Yapılacak Görevler:
[1] Mahşer günüyle ilgili metinde "- sağ elinin" ifadesinden "bir hayat sürecek." ifadesine kadar olan bölümü hiçbir değişiklik yapmadan yeniden yazın.
[2] Aşağıdaki ifadelerin mahşer günüyle ilgili metne uyup uymadığını her biri için evet veya hayır diyerek belirtin ve kararı belirleyen sözleri metinden aynen alıntılayın.
(a) Amel defteri sağ eline verilen kimsenin hesabı zor görülecektir.
(b) Hesap sırasında eller ve ayaklar yapılanları anlatacaktır.
(c) Arş'ın gölgesinde dinlendirilecekler arasında âdil devlet başkanları da vardır.
[3] Mahşer günüyle ilgili metni kaldığı yerden devam ettirin.

O dehşetli zamanda güneş insanları yakıp kavuracak, herkes günahı ölçüsünde tere batacak; kimi topuklarına, kimi dizlerine kadar, kimi beline, köprücük kemiklerine kadar, kimi de ağzına ve kulaklarına kadar tere gömülecektir.

Hiçbir gölgenin bulunmadığı o dehşetli günde, Allah Teâlâ bazı kimselere özel ikrâmda bulunacak; onları Arş’ının gölgesinde dinlendirecektir.

Bu bahtiyar insanlar:

- âdil devlet başkanları,

- temiz bir hayat içinde Rabbine kulluk ederek büyüyen gençler,

- kalbi mescidlere bağlı Müslümanlar,

- birbirlerini Allah için seven; buluşmaları da, ayrılmaları da Allah için olan insanlar,

- güzel ve mevki sahibi bir kadının beraber olma isteğine “Ben Allah’tan korkarım” diye yaklaşmayan yiğit adamlar,

- sağ elinin verdiğini sol elinin bilemeyeceği kadar gizli sadaka verenler,

- tenhâda Allah’ı anıp gözyaşı dökenler olacaktır.


AMEL DEFTERİ


Mahşer gününde herkesin önüne, dünyada iken yaptığı bütün iyilik ve kötülükleri gösteren kitapları (amel defterleri) açılacak. Herkese:

“Oku kitabını! Bugün kendini sorgulayacak durumdasın” denecek.

İyilik yapmış olanın amel defteri sağ eline verilecek. O kimse, büyük bir sevinç içinde etrafındakilere “Bakınız şu kitabıma, alınız okuyunuz” diyecek. Onun hesabı kolay görülecek ve Cennetin yüksek yerinde, elini atınca koparacağı meyvelerin arasında, yiyip içerek mutlu bir hayat sürecek.

Defteri sol eline verilenler ise “Amanın, bu nasıl deftermiş! Yaptığım herşeyi küçük büyük demeden sayıp dökmüş. Keşke bana defterim verilmeseydi de hesabımı öğrenmeseydim. Keşke ölümle birlikte herşey bitmiş olsaydı” diye yanıp tutuşacak.


HESAP


Daha sonra insanlar, dünyada yaptıklarından dolayı Cenâb-ı Hakk’ın huzurunda hesaba çekilecektir.

Ağızlar mühürlenip kapatıldığı için konuşamayacak, onun yerine eller ve ayaklar neler yaptığını bir bir anlatacak, kulaklar, gözler, deriler dile gelip herşeyi haber verecektir.

Elbette iman edip iyi işler yapan, Allah’ın emirlerini tutup yasaklarından sakınan biriyle, böyle olmayanlar hesaplaşmada bir tutulmayacaktır.

Verilen Bilgiler:

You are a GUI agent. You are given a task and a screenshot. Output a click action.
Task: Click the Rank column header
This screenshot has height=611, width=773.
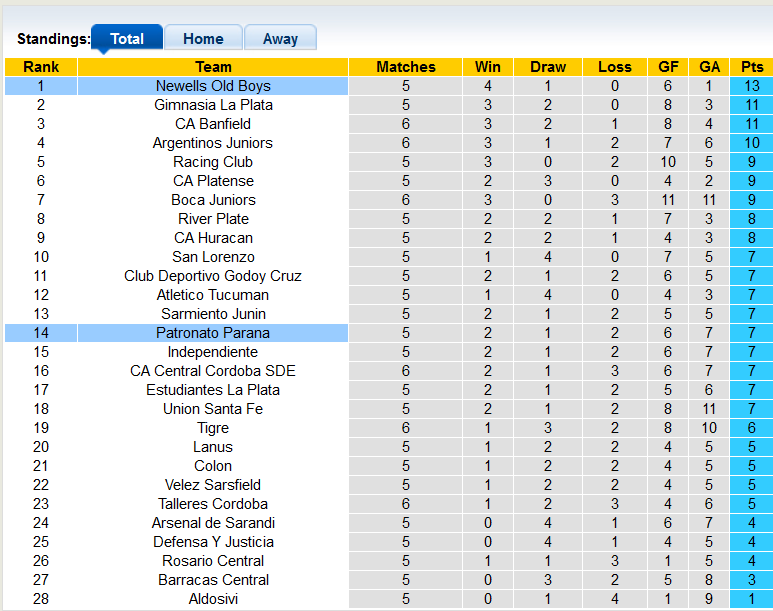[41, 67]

Görevlerin Yanıtları:
[1]
- sağ elinin verdiğini sol elinin bilemeyeceği kadar gizli sadaka verenler,

- tenhâda Allah’ı anıp gözyaşı dökenler olacaktır.


AMEL DEFTERİ


Mahşer gününde herkesin önüne, dünyada iken yaptığı bütün iyilik ve kötülükleri gösteren kitapları (amel defterleri) açılacak. Herkese:

“Oku kitabını! Bugün kendini sorgulayacak durumdasın” denecek.

İyilik yapmış olanın amel defteri sağ eline verilecek. O kimse, büyük bir sevinç içinde etrafındakilere “Bakınız şu kitabıma, alınız okuyunuz” diyecek. Onun hesabı kolay görülecek ve Cennetin yüksek yerinde, elini atınca koparacağı meyvelerin arasında, yiyip içerek mutlu bir hayat sürecek.

[2]
(a) Hayır: "Onun hesabı kolay görülecek"
(b) Evet: "eller ve ayaklar neler yaptığını bir bir anlatacak"
(c) Evet: "âdil devlet başkanları"

[3]
Peygamber Efendimizin anlattığına göre bu şöyle olacaktır:

Allah Teâlâ her bir insanla tercümansız konuşacaktır. O zaman insan sağ tarafına bakacak, âhirete gönderdiği iyilikleri görecek. Soluna bakacak, vaktiyle yaptığı kötü işleri görecek. Önüne bakacak, önünde sadece Cehennemi görecektir.

Cenâb-ı Mevlâ, kendilerinden memnun olduğu kullarının amel defterine şöyle bir bakmakla yetinecek, onları ayrıca hesaba çekmeyecektir. Zira hesaba çekilenler azap göreceklerdir.

Muhammed ümmetinden; büyü yapmayan, yaptırmayan, uğursuzluğa inanmayan ve sadece Rablerine güvenen yetmiş bin kişi hesaba çekilmeden Cennete girecektir.

Dünyada en küçük bir iyilik yapan, yaptığı iyiliğin karşılığını mutlaka görecek; en küçük kötülük yapan da bunun cezasını çekecektir.

Bu hesaplaşma sonunda kimsenin kimsede hakkı kalmayacak, hattâ boynuzsuz koyun bile, boynuzlu koyundan hakkını alacaktır.


MÎZAN


Hesap işi bittikten sonra, dünyada yapılan iyilik ve kötülüklerin ölçülüp tartılmasına sıra gelecektir. Allah Teâlâ kıyamet günü son derece doğru ve hassas teraziler kuracak, böylece kimse en küçük bir haksızlığa uğratılmayacaktır. Bir hardal tanesi kadar bile olsa, iyi veya kötü herşey tartıya konacaktır.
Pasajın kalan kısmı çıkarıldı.